Efficiency, temperature resistance, and cost are the three major factors when choosing the radiator for TPVs. Efficiency is determined by energy absorbed relative to total incoming radiation. Ability to operate at high temperatures is a crucial factor because efficiency increases with operating temperature. As emitter temperature increases, the blackbody radiation shifts to shorter wavelengths, allowing for more efficient absorption by photovoltaic cells. Lastly, cost is a major limitation in commercialization of TPVs.

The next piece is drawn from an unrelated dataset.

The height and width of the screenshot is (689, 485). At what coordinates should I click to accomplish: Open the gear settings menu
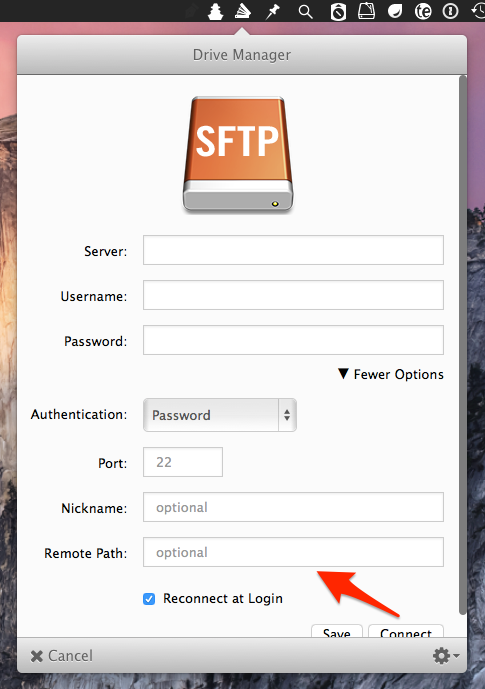[445, 656]
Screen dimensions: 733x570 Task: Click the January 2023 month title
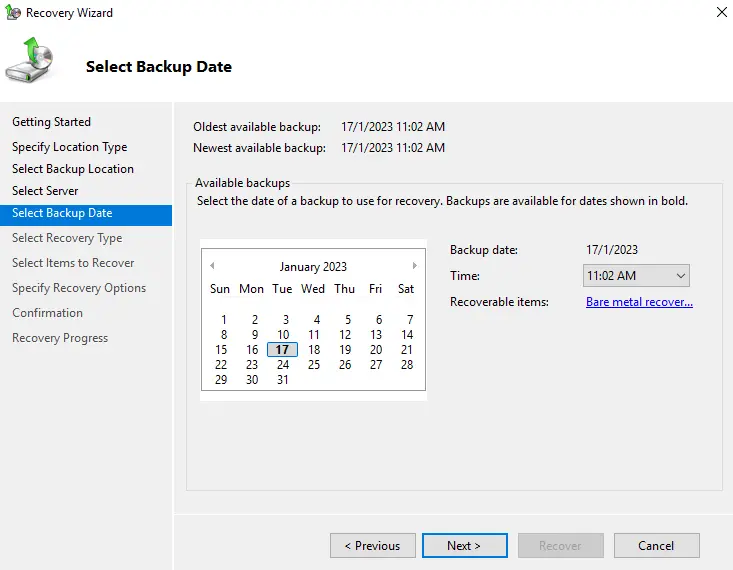pyautogui.click(x=313, y=267)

Polycrystalline silicon carbide (SiC) is the most commonly used emitter for burner TPVs. SiC is thermally stable to ~1700 °C. However, SiC radiates much of its energy in the long wavelength regime, far lower in energy than even the narrowest bandgap photovoltaic. This radiation, in turn, is not converted into electrical energy. However, non-absorbing selective filters in front of the PV,[4] or mirrors deposited on the back side of the PV[5] can be used to reflect the long wavelengths back to the emitter, thereby recycling the unconverted energy. In addition, polycrystalline SiC is extremely cheap to manufacture, making it a good choice for commercial applications.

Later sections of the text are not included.